GIVEN PROBLEM —
Rewrite the records from the line with "Screen dimensions: 484x254" through the end of the records, putting "control" in place of "button" and keeping everything else the same. Omit the pictures from your answer.

DATASET RECORDS —
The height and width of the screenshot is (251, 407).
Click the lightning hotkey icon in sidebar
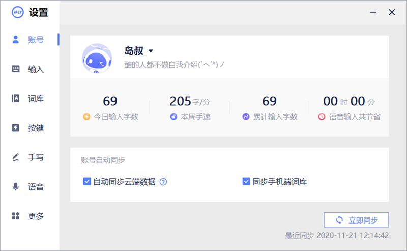(16, 128)
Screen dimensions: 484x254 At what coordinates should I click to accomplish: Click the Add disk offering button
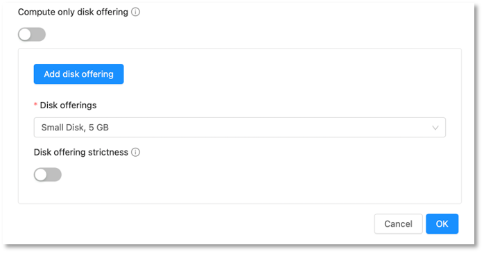(x=79, y=74)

TASK RESULT —
Screen dimensions: 484x254 At what coordinates should I click to accomplish: Click the Add disk offering control
(x=79, y=74)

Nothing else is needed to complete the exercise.